Top negotiators prepared to turn to fresh proposals yesterday in a bid to nail a new global trade free trade pact despite growing discord and warnings that years of painstaking negotiations could unravel at the last minute.
Squabbles among emerging economies threatened to shatter fragile gains in the quest for an agreement, as top negotiators slogged on into a second week of talks.
Delegates said much remained unresolved after a meeting late on Sunday that sought to cement a tentative breakthrough on farming and industrial products.
PHOTO: AFP
US Trade Representative Susan Schwab accused emerging economies of delaying an agreement.
“We had a path on Friday for a successful outcome on Friday night. It wasn’t perfect, but it was delicately balanced and had a strong endorsement,” she told reporters after the talks.
“Unfortunately a few emerging markets have decided that somehow they want to re-balance it in favor of one or another issue,” she said. “That was a very delicate balance that was struck. You pull one thread, it threatens to unravel.”
As if to prove her point, key African and Caribbean banana producers threatened on Sunday to torpedo any deal if the EU and Latin American states went ahead with a plan to cut EU banana import tariffs.
“We will block the [WTO] negotiations if our latest counter-proposal is not accepted,” said Cameroon Trade Minister Luc Magloire Mbarga Atangana, the spokesman for the African, Caribbean and Pacific (ACP) trade grouping.

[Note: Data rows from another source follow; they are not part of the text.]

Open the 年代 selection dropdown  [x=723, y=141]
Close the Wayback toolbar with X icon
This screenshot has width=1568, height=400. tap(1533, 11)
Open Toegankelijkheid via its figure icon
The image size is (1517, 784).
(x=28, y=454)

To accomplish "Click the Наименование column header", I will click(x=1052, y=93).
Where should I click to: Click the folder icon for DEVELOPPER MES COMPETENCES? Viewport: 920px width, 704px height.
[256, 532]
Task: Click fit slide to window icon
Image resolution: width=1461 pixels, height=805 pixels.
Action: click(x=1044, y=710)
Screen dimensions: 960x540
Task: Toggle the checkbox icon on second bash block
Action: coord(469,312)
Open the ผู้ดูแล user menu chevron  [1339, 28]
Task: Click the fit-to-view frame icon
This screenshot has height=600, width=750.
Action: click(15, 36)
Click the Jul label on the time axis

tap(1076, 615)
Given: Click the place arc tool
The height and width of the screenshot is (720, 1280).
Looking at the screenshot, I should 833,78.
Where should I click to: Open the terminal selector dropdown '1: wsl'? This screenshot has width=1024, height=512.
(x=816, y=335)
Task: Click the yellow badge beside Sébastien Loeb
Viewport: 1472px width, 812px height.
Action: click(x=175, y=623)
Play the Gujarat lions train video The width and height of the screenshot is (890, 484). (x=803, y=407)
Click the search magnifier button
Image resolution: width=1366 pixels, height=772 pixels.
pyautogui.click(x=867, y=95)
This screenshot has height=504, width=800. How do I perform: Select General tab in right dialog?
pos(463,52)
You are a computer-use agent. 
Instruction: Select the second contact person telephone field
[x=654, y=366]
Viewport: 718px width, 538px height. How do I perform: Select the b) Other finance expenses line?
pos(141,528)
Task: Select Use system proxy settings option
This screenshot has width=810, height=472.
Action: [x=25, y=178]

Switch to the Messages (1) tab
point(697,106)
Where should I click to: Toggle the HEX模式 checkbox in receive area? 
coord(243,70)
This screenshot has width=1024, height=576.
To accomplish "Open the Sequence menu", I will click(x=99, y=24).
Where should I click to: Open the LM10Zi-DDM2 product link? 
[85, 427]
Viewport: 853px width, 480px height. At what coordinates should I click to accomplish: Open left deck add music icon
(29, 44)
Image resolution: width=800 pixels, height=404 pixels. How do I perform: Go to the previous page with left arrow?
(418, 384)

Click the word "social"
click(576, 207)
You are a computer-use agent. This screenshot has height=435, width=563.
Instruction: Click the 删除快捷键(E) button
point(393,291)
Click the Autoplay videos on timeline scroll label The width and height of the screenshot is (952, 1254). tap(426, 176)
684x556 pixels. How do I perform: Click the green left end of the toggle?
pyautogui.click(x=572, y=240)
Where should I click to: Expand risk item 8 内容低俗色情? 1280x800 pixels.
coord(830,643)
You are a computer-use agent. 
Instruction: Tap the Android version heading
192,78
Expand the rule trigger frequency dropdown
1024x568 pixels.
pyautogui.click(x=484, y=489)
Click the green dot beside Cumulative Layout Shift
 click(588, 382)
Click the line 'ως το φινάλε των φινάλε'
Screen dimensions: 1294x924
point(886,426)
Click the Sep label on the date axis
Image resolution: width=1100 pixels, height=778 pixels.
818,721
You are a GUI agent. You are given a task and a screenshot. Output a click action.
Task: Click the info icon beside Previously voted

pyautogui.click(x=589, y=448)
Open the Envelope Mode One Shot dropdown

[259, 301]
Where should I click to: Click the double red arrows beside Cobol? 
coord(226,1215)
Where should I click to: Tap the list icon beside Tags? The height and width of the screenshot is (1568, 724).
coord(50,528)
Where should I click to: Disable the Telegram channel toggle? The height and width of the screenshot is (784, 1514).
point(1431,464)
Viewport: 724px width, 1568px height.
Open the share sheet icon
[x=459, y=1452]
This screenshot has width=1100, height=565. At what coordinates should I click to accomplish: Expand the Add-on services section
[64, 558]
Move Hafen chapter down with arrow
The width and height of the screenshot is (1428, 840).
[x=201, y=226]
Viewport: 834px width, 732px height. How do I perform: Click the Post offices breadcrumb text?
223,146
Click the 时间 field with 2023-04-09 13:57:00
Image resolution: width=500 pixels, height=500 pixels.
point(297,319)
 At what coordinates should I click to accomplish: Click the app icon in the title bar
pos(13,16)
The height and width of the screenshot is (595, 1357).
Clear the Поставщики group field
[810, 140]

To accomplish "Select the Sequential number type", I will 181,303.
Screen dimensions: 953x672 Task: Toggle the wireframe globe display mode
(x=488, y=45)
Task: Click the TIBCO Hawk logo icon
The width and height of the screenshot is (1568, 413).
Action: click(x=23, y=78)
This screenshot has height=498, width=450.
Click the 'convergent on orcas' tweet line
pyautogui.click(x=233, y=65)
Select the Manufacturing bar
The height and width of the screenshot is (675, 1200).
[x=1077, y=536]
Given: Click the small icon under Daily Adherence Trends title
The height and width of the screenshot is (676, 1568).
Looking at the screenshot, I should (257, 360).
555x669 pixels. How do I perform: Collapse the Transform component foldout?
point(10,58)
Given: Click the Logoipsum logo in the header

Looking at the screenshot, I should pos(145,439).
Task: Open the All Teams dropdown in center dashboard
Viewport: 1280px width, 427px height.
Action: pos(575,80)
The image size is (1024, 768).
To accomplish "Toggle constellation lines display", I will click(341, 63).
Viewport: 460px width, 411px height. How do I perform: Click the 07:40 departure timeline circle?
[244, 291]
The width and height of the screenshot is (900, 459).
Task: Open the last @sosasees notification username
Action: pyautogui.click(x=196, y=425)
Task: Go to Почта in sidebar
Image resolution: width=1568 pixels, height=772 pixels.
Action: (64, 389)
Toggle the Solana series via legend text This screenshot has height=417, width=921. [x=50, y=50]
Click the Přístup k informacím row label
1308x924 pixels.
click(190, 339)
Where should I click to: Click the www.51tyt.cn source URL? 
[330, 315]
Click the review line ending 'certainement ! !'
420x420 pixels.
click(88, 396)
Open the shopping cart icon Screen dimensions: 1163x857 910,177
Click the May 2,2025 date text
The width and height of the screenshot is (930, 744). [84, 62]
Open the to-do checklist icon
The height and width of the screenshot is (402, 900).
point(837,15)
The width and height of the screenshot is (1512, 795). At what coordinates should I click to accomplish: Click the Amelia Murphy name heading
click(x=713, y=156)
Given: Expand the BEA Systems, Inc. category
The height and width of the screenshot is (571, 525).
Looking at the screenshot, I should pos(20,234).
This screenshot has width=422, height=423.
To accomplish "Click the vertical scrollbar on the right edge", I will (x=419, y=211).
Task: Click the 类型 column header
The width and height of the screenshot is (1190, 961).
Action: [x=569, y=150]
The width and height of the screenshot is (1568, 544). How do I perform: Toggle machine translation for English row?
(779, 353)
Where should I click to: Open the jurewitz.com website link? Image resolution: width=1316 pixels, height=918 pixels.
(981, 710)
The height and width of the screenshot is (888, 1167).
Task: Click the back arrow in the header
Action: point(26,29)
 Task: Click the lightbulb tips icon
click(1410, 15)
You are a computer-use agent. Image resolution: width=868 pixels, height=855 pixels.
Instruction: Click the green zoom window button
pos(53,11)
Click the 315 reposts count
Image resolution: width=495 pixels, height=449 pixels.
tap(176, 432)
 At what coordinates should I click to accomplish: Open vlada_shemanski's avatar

His comment referred to the ACP’s bid to amend an agreement by the EU to lower banana import tariffs for certain Latin American states, which ACP countries fear will harm the competitiveness of their banana industries.
Ministers from more than 35 key trading nations were due to consult all 153 members of the WTO at a full meeting yesterday.
The WTO’s chief negotiators on agriculture and industrial goods — respectively ambassadors Crawford Falconer of New Zealand and Don Stephenson of Canada — were also set to issue new texts that would hopefully serve as the basis for any final agreement, delegates said.
New Zealand Trade Minister Phil Goff said on Sunday that there was “no great animosity,” but conceded that many differences remain.
Optimism had grown after a perceived breakthrough on Friday in deadlocked talks on farming and industrial products, followed by further encouraging signs from key players after discussions on the services sector.
But as negotiators began picking through the finer details on Sunday, a split opened up among emerging nations, underlining the vast differences in their interests.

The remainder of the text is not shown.